Três perguntas para Espedito Souza, subsecretário da Receita
Como a crise afetou o desempenho esperado para o DF neste ano?
O governo não é gerador de riquezas. Ele gira com a riqueza produzida pelas pessoas físicas e jurídicas, por meio da arrecadação tributária. A crise que vivemos fez essa arrecadação se ressentir bastante. Seja por causa da inatividade de vários setores da economia, seja pelo desemprego de muitas pessoas físicas que têm seus tributos diretos, a receita acabou sentindo esse impacto. A frustração só não foi tão ruim porque nossos parlamentares dispõem de parte do orçamento para emendas. Tanto os distritais quanto os federais foram bastante compreensivos e destinaram parte das emendas para programas de governo do DF, principalmente para a Saúde. O Governo Federal também entrou para assistir todos os estados com algum recurso, para compensar parte da perda de arrecadação. O secretário (de Economia) André Clemente tem feito esse balanço entre receitas e despesas de forma bastante eficiente para que o DF não sinta os efeitos dessa perda de arrecadação.
Quais são as propostas concretas do GDF para a recuperação da economia?
O GDF tomou algumas iniciativas importantes. O Procred (Programa Emergencial de Crédito Empresarial do DF) foi uma delas, para disponibilizar a nossos empreendedores acesso a linhas de crédito que pudessem ajudar nesse período de depressão e de recuperação econômica. Várias empresas não têm condição de se reerguer. Conseguimos perceber algum movimento maior do que o normal no pedido de baixa de emprego. A economia realmente se ressentiu por causa desse período de pandemia, mas o DF não tem economizado esforços. Além do Procred, aprovado na Câmara Legislativa, enviamos o Refis (Programa de Incentivo à Regularização Fiscal), mas esse, infelizmente, não foi aprovado. Se tivesse sido, seria bastante importante para a recuperação de nossos empresários. Muitos não conseguem ter a certidão negativa por causa de inadimplência tributária, e isso começa a prejudicar os negócios. Essa teria sido uma boa saída. No entanto, nossos representantes entenderam que não era o momento. Então, temos de trabalhar com o que temos.
Houve uma economia considerável com o teletrabalho. Onde mais o GDF pode cortar gastos?

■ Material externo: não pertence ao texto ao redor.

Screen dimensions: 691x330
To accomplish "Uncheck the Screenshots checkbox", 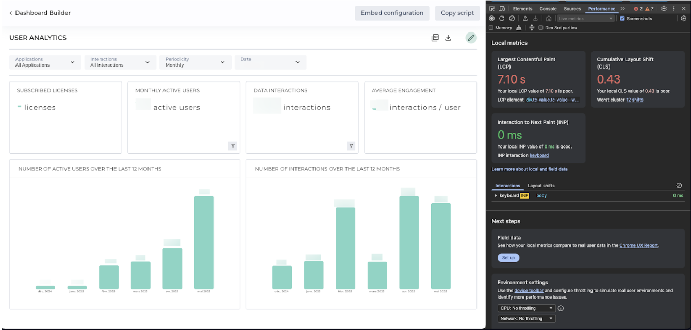I will [x=622, y=19].
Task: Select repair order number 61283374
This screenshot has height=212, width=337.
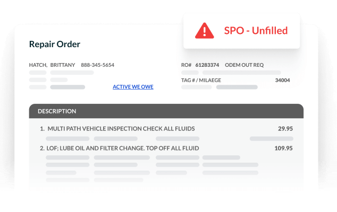Action: tap(207, 65)

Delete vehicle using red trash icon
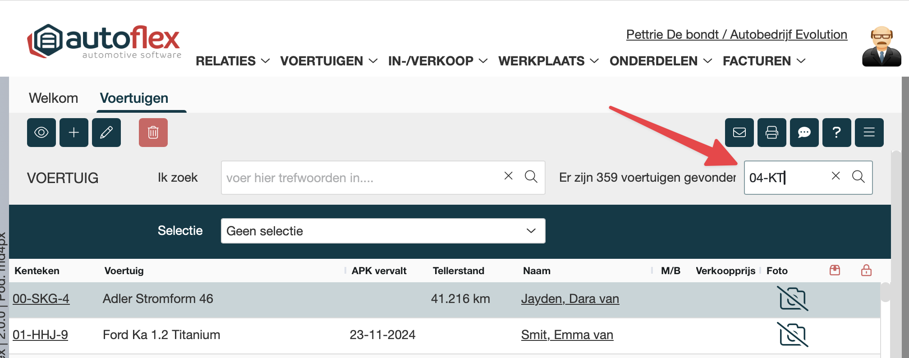tap(153, 133)
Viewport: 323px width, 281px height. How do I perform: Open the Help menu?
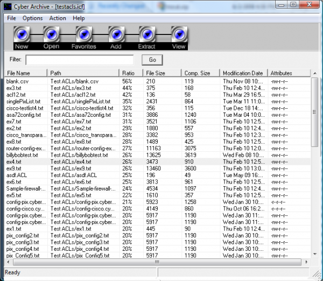click(79, 18)
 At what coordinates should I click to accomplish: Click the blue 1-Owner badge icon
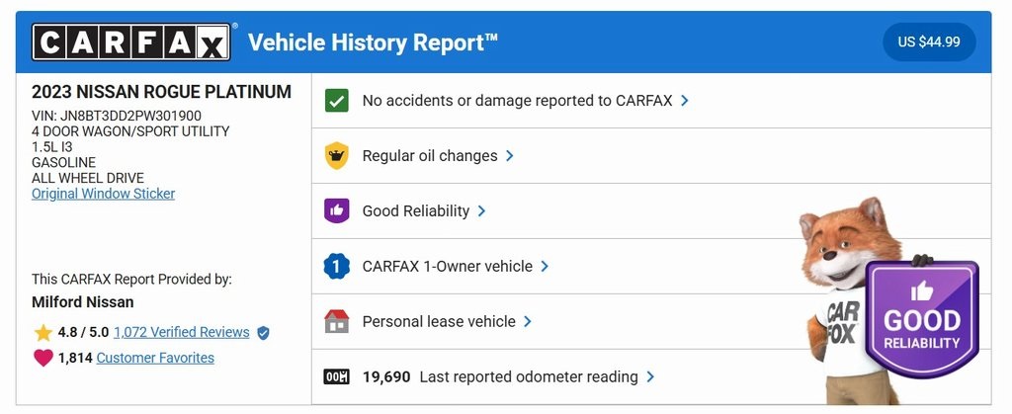pyautogui.click(x=337, y=266)
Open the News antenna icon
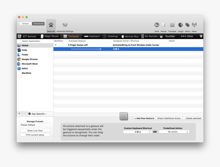This screenshot has height=167, width=220. coord(194,25)
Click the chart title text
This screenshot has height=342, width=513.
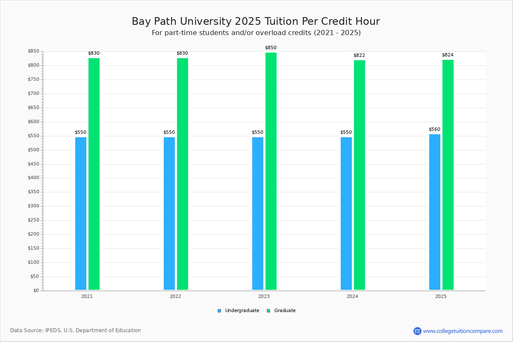pos(256,21)
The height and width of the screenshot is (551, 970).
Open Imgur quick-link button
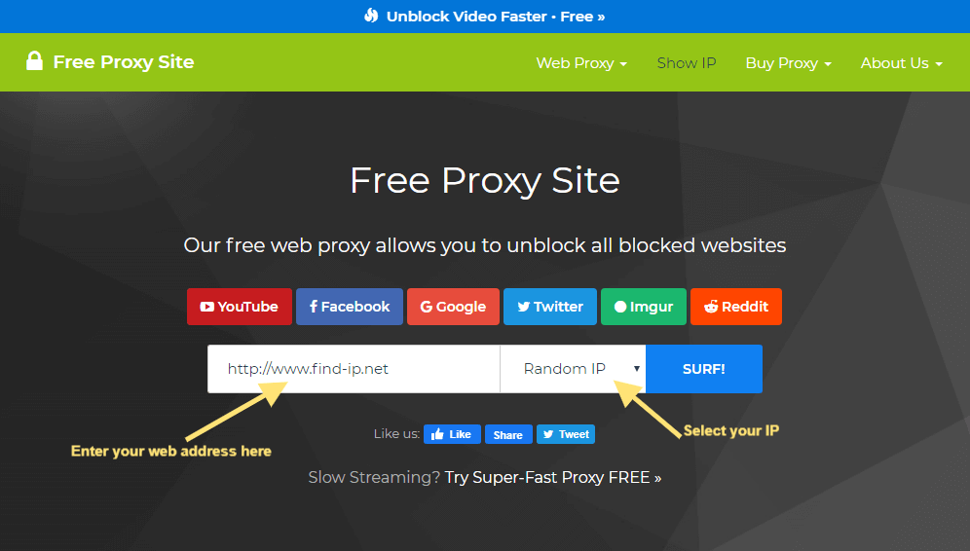point(644,307)
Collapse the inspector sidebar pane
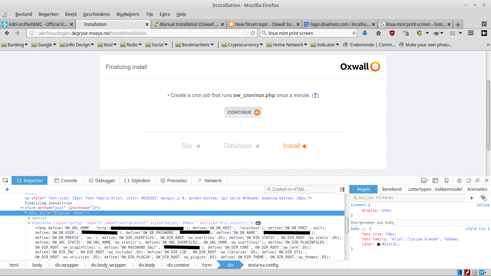Image resolution: width=491 pixels, height=276 pixels. pyautogui.click(x=342, y=189)
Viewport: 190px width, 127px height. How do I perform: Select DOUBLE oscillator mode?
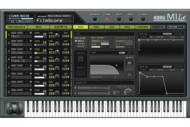[76, 43]
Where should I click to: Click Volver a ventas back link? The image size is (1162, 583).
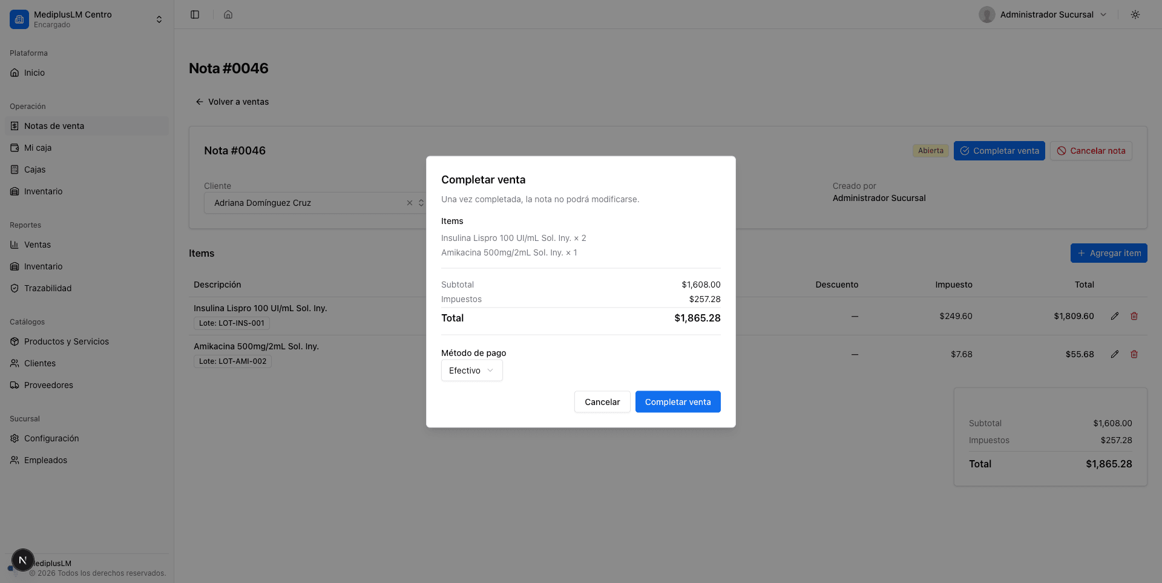pos(232,102)
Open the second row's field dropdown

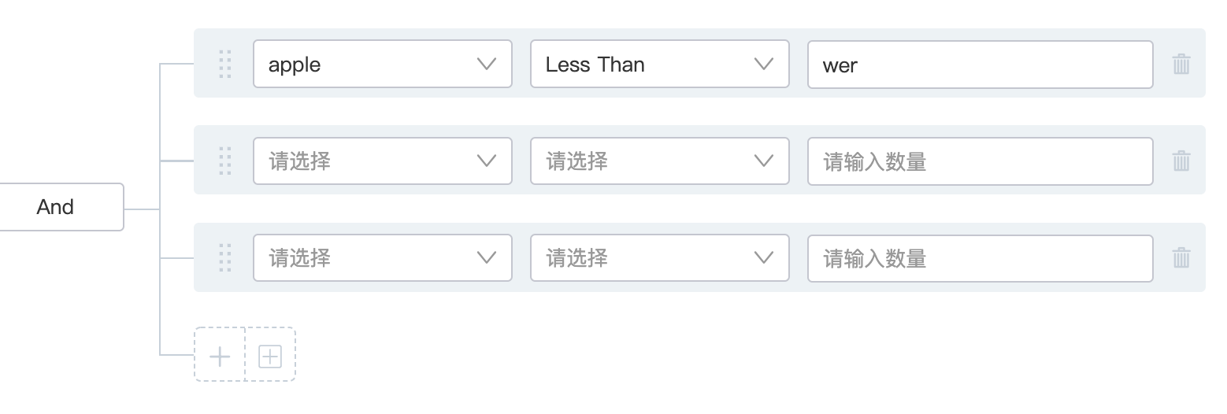click(x=382, y=161)
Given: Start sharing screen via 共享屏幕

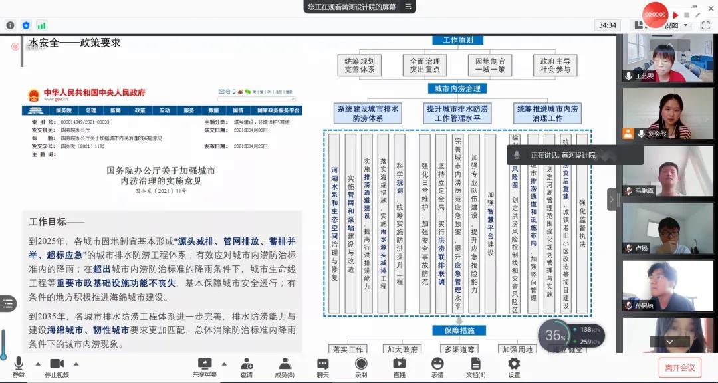Looking at the screenshot, I should pos(205,367).
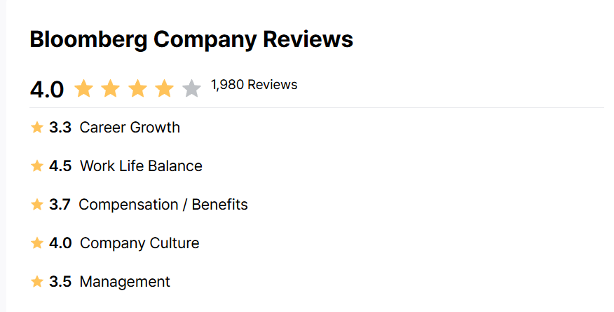Select the Compensation / Benefits label

click(163, 204)
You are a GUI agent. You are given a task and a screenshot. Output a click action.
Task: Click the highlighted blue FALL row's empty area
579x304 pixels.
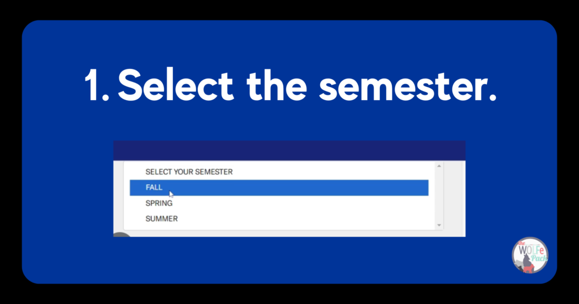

Quem faz esse balanço é o nosso secretário, André Clemente. Ele é o responsável maior pela Receita e pelo Tesouro. Ele tem tomado iniciativas de melhorar a eficiência da gestão pública, de modo que possamos ter economia, não apenas em razão do teletrabalho, mas, também, de economias na gestão da folha de pagamento. O secretário determinou que fosse feita auditoria nelas, para verificar eventuais inconsistências, trazendo para a realidade e para que o DF pague somente o que é devido. Apesar da crise, o secretário tem trabalhado para não deixar de pagar os prestadores de serviço, os fornecedores. Porque sabemos que esses fornecedores ao governo são parte importante da economia e não podem deixar de receber, senão começa um efeito cascata e a economia pode se ressentir mais ainda. Então, há eficiência e auditoria nas folhas de pagamento; eficiência no gasto público; e atenção total às medidas de combate à covid-19, via Secretaria de Saúde e emendas parlamentares.